Three-quarters of the 160-odd arrivals interviewed by the charity saw a fellow migrant tortured or killed, while at least eight in 10 said they suffered ‘inhuman or degrading treatment’.
“These are people who are escaping war, persecution and poverty – and yet in Libya they encounter another hell,” Roberto Barbieri, head of Oxfam Italy, said in a statement.
Several African migrants who were once detained in Libya have told the Thomson Reuters Foundation of the ‘hell’ they endured - beaten, raped and watching others die.
All but one of the 31 women migrants who spoke to Oxfam said they had faced sexual violence in Libya. Esther, a 28-year-old from Nigeria, told the charity she had suffered a miscarriage after regular beatings during her five months in detention.
“I lost my poor little child who was in my womb due to the beatings... and my sister died from the beatings and abuse. I lost a lot of blood without receiving any help,” she told Oxfam.

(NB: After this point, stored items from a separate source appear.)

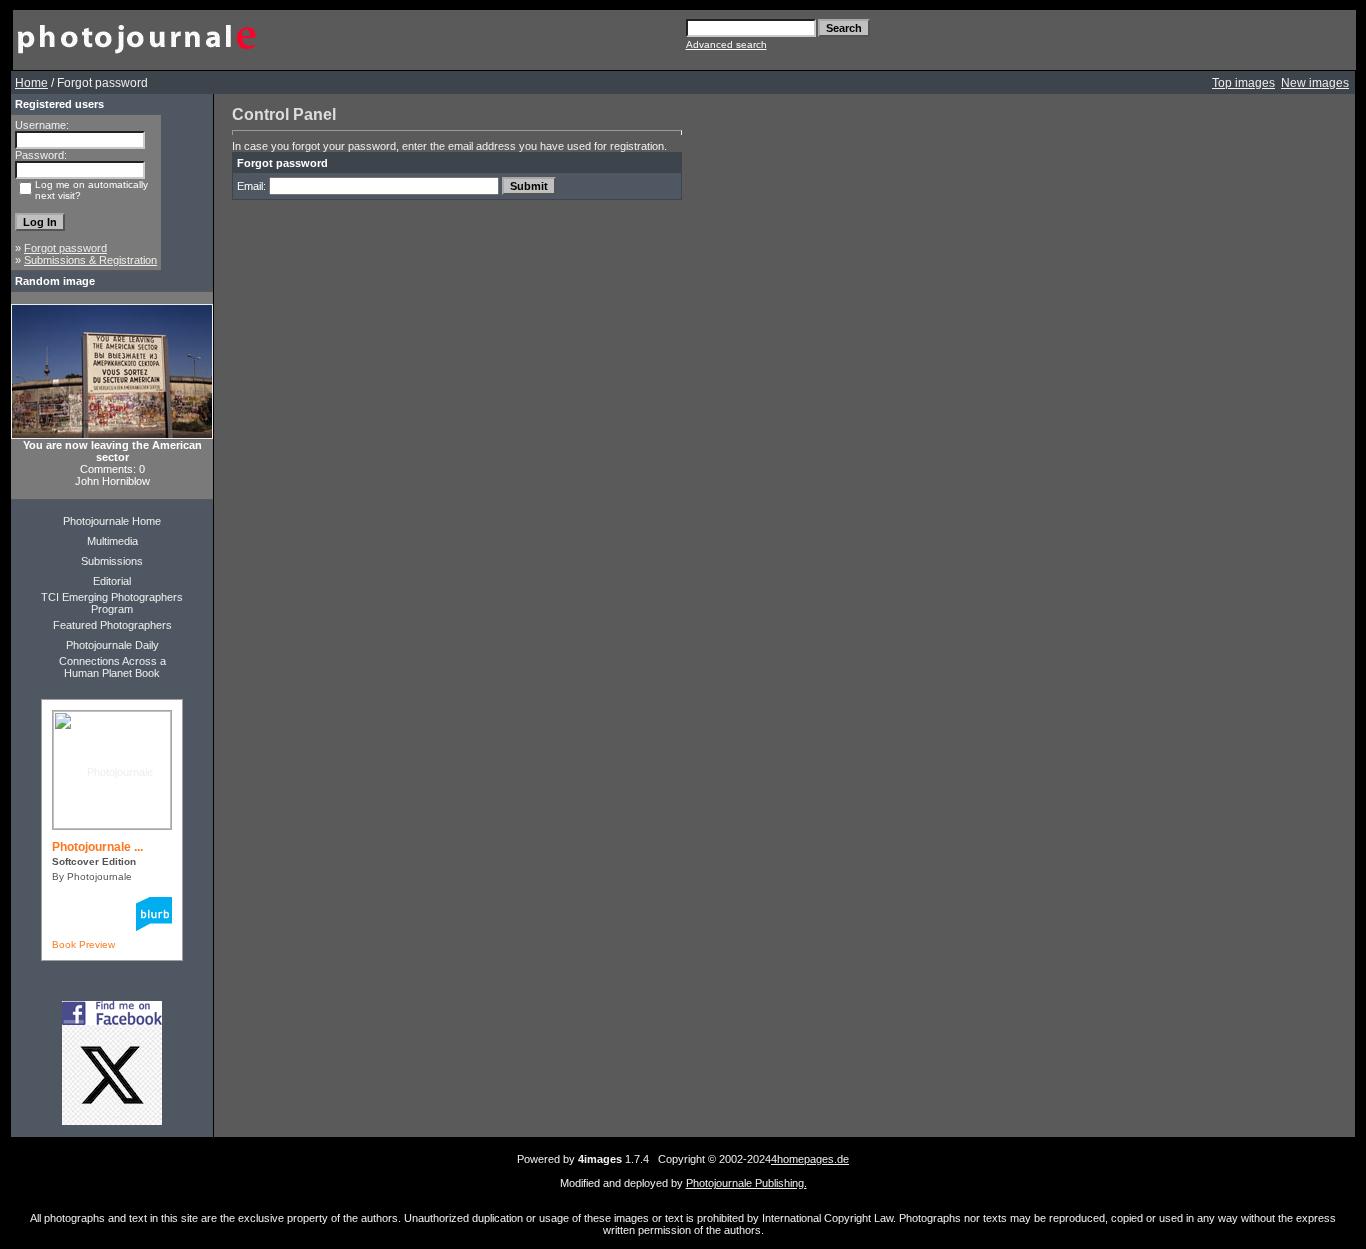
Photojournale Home (112, 521)
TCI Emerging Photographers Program (112, 603)
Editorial (112, 581)
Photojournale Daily (112, 645)
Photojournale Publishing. (746, 1183)
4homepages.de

Many women migrants take birth control such as contraceptive injections before leaving home as they fear rape and falling pregnant along the journey, activists say.
Oxfam urged European nations to stop pursuing migration policies that prevent people leaving Libya by sea, which the charity said puts migrants at risk of abuse and exploitation.
“People must come first,” said Barbieri of Oxfam. “The EU should provide safe routes for people to come to Europe and have access to a fair and transparent processes for claiming asylum.”